● Work to complete: Return every line in the entries below where the word "checkbox" shows up.

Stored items
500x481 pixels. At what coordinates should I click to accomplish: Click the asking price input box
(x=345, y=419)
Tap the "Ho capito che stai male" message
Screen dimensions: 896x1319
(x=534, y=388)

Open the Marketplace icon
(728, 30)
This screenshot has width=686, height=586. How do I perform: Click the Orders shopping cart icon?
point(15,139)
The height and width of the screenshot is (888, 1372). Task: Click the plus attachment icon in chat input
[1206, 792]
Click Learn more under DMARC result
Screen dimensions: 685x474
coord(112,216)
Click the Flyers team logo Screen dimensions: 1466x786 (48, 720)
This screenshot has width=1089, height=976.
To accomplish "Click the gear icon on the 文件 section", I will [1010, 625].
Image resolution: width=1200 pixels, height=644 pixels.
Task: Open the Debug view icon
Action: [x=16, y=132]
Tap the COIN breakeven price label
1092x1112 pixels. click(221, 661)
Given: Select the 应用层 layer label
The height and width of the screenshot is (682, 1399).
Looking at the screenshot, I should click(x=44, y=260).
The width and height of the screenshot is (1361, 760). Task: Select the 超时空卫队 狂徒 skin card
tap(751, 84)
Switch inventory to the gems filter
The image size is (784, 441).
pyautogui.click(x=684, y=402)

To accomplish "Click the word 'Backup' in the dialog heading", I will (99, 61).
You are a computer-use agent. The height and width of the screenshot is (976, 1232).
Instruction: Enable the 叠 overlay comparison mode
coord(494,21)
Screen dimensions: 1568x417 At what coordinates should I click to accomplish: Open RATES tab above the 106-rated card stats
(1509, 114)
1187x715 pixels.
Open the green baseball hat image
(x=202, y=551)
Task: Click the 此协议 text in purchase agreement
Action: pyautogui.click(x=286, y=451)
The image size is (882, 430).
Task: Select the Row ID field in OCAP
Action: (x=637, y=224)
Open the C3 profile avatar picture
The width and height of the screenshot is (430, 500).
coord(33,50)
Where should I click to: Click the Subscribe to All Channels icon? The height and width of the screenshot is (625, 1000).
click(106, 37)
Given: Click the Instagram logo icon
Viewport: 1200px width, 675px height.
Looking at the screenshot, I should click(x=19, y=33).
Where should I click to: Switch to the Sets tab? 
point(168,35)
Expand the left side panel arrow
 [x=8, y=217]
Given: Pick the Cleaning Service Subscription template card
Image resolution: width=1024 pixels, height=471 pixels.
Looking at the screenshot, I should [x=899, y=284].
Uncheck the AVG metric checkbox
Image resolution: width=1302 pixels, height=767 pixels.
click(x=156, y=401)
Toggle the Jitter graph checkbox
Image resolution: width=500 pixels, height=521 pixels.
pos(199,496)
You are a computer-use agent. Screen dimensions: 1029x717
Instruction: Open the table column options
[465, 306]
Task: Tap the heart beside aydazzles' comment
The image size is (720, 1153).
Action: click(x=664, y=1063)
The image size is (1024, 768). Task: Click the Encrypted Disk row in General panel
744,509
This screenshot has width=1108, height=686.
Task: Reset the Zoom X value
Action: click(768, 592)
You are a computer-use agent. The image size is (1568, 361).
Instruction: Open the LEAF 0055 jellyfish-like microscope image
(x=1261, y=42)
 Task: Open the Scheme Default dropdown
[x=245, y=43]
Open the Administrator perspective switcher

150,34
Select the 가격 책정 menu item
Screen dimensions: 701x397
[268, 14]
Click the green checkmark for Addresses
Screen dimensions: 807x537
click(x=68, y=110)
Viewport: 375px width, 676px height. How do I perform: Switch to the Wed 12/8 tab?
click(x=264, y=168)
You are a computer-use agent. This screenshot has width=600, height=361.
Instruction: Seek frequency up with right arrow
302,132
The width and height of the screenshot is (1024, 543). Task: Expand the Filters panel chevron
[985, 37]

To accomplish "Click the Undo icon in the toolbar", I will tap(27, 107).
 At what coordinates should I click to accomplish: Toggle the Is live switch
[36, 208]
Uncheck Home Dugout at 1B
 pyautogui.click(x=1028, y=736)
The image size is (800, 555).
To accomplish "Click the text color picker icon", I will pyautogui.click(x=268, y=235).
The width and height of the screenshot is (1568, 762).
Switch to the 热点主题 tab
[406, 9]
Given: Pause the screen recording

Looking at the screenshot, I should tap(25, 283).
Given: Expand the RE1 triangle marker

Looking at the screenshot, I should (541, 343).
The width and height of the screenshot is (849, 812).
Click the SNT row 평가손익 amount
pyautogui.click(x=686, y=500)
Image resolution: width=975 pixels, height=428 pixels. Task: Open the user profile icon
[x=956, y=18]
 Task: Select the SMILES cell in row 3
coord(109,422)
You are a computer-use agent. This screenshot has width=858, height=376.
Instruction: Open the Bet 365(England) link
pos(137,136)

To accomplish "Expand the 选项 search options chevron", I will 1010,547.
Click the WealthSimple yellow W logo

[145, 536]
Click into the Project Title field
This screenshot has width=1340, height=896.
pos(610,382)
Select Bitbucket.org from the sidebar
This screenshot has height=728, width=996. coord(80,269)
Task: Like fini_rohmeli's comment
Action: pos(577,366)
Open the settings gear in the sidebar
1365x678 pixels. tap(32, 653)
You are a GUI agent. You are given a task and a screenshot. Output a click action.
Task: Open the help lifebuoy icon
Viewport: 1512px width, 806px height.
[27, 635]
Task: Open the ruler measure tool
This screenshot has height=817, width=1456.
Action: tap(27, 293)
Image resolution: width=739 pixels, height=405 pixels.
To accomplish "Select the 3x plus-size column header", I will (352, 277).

● Answer section:
Uncheck the AVG metric checkbox
Toggle the Jitter graph checkbox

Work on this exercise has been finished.